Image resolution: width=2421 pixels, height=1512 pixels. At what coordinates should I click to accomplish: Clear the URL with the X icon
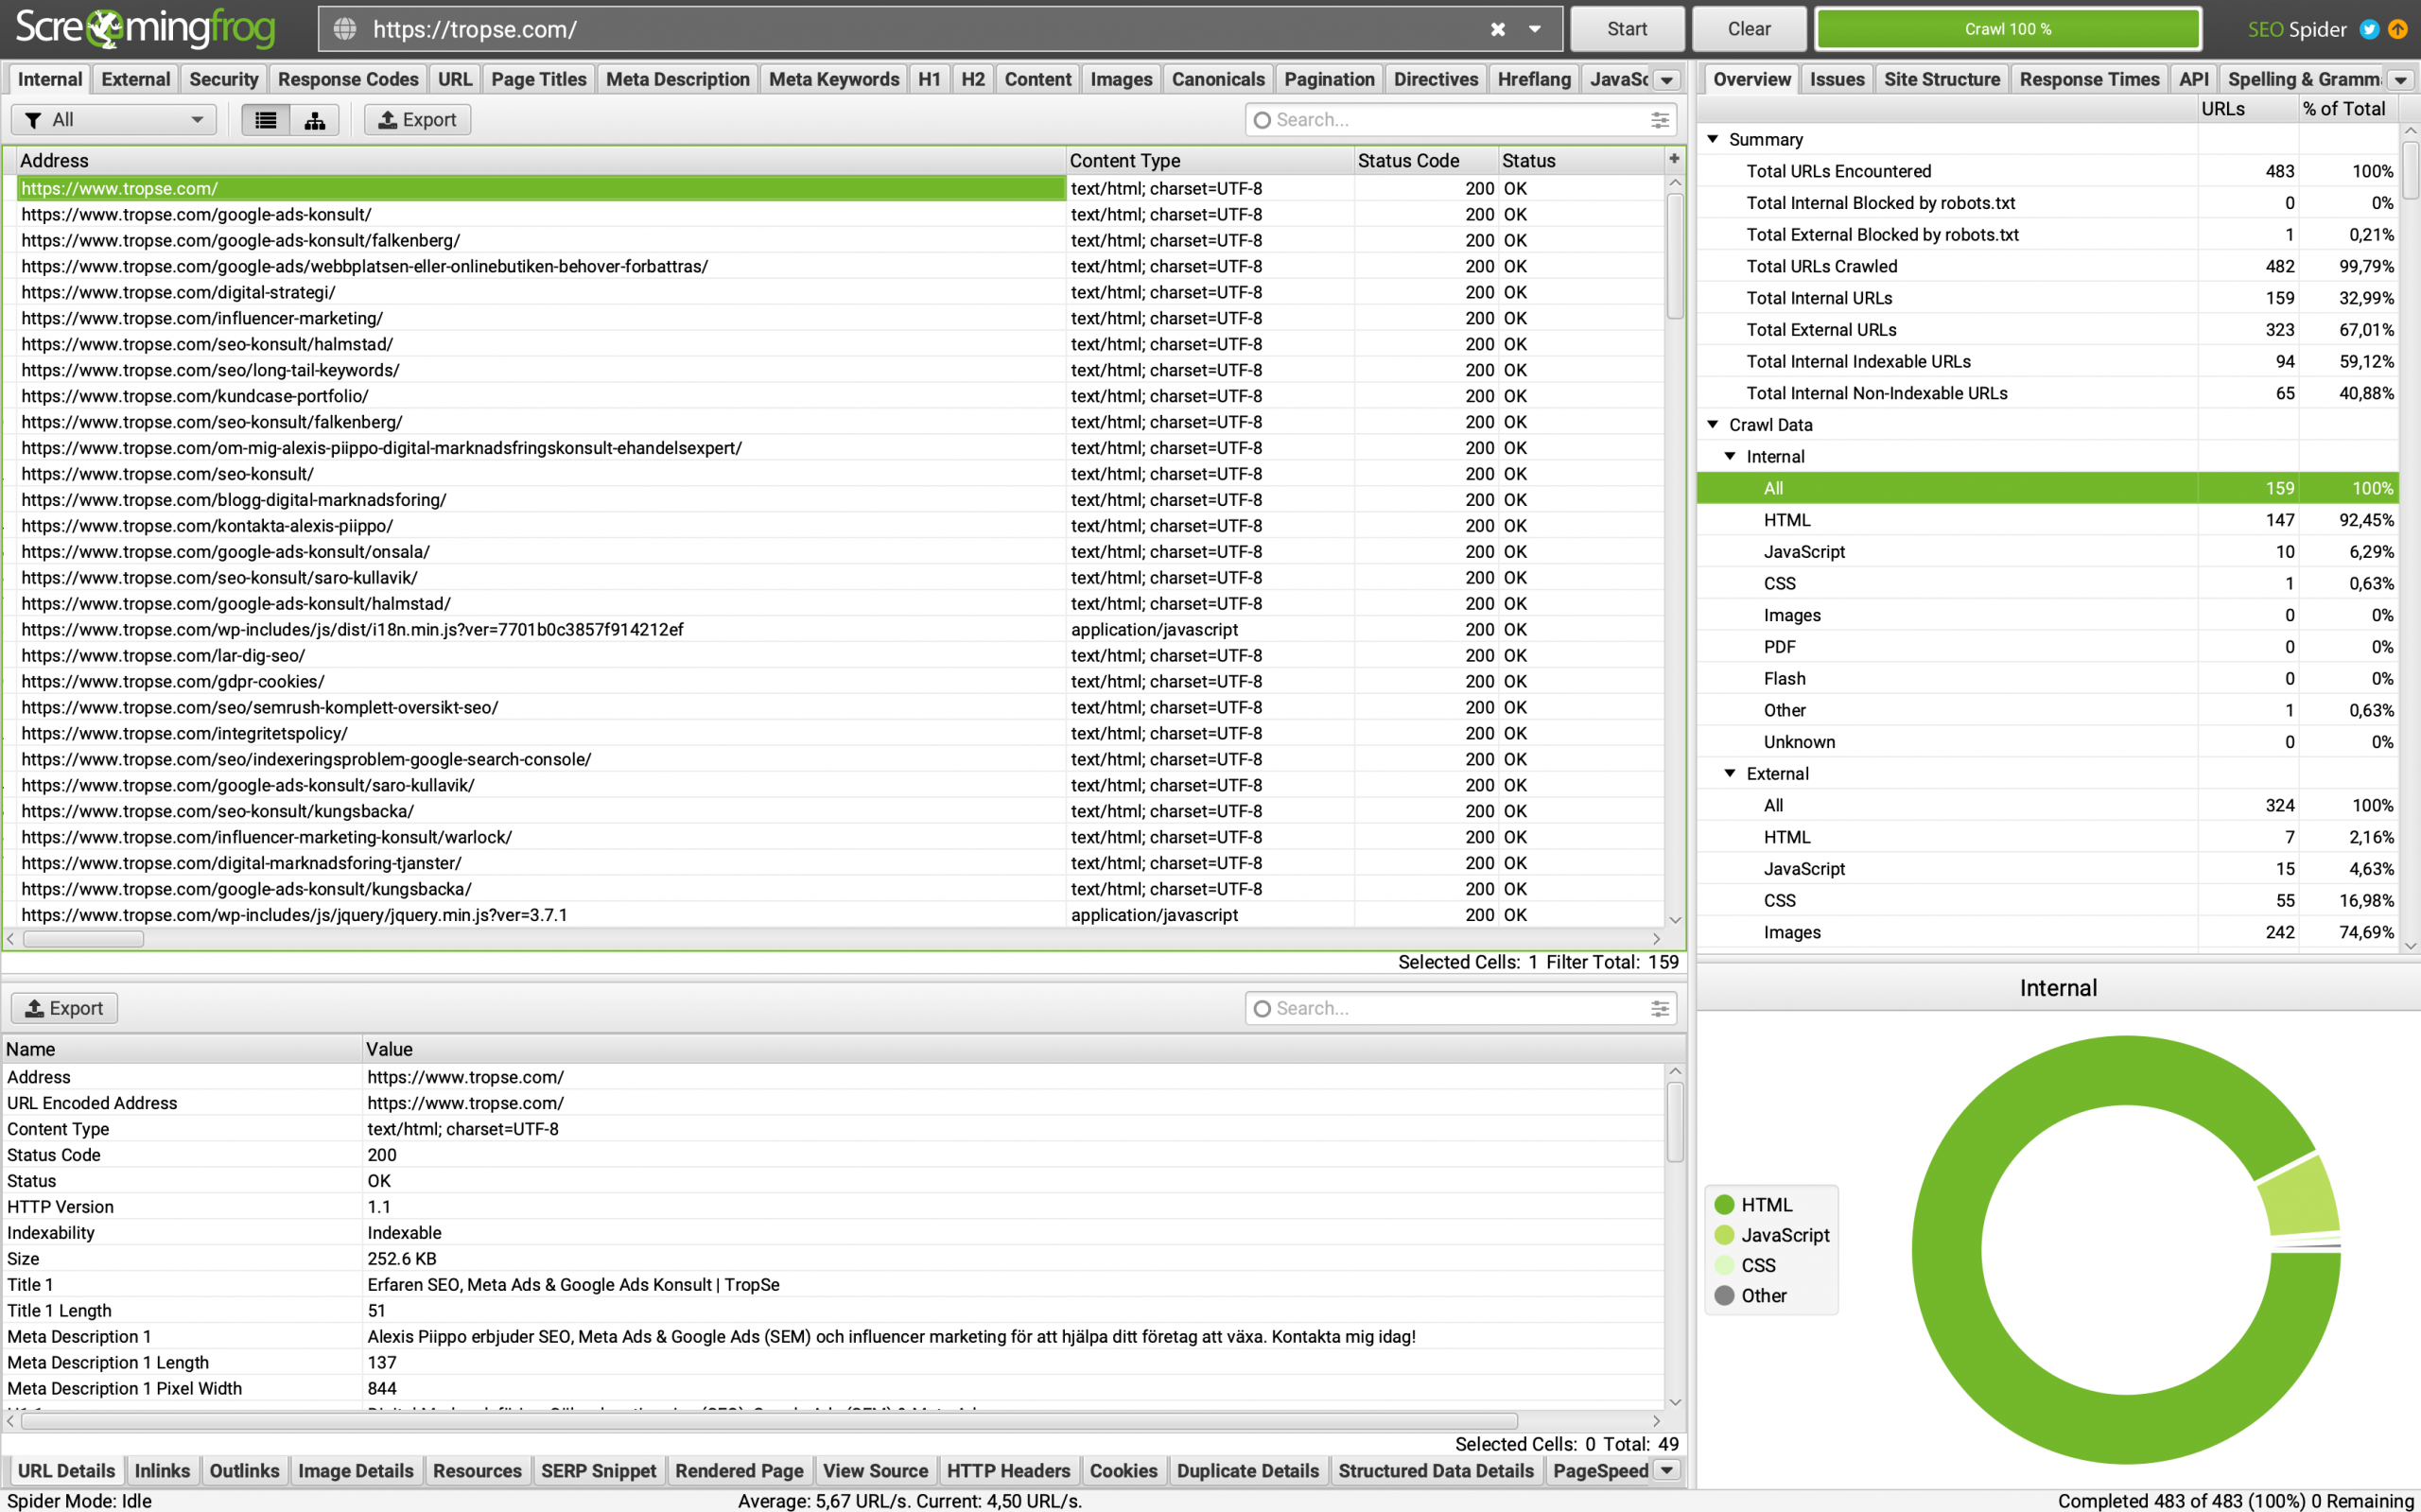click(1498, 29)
##############################
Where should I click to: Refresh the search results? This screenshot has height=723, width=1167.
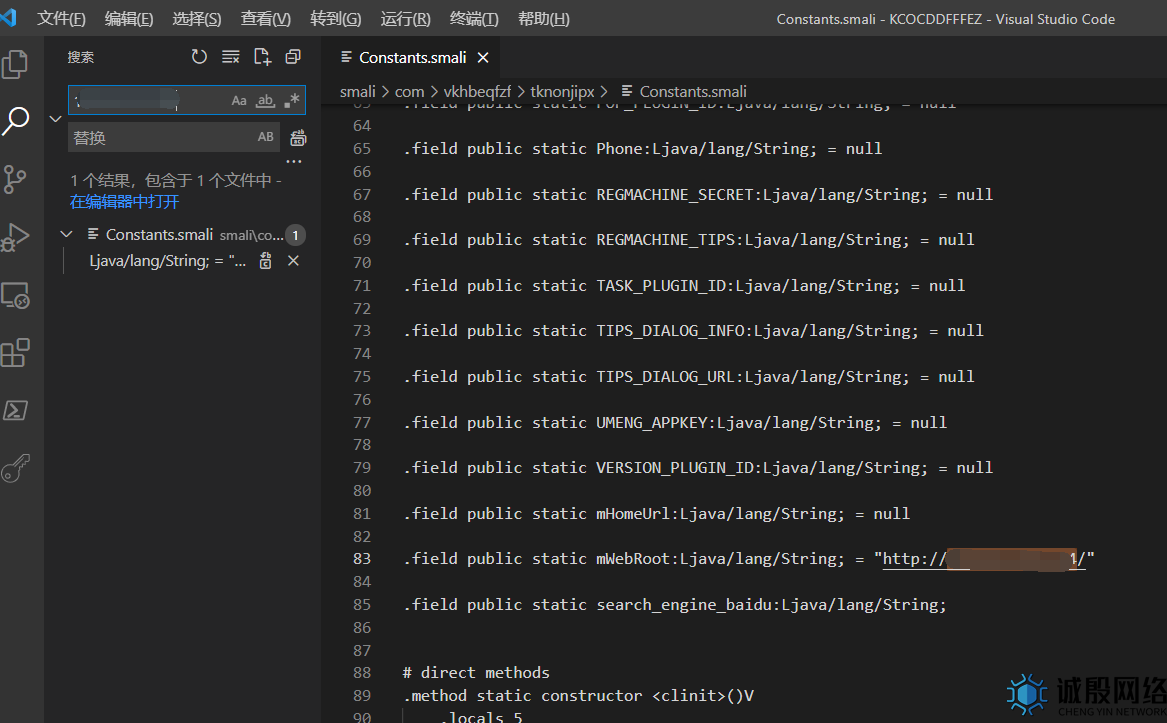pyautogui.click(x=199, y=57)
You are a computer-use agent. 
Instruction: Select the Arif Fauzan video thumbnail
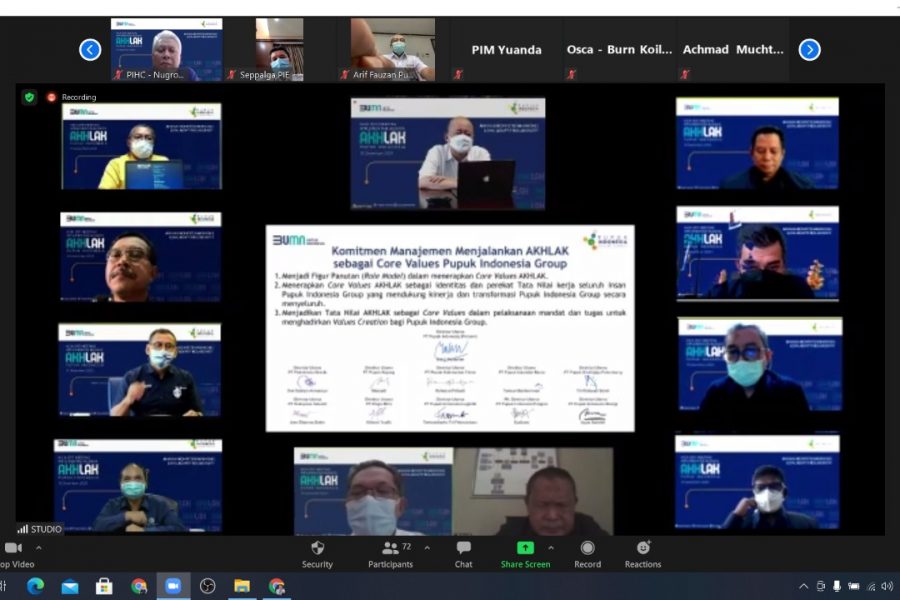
##############################
### Task details
Replace "thumbnail" with "title" in the records starting at the line containing "You are a computer-use agent." and ending at the line containing "Instruction: Select the", and return only those lines with everything else unchanged.

### Complete output
You are a computer-use agent. 
Instruction: Select the Arif Fauzan video title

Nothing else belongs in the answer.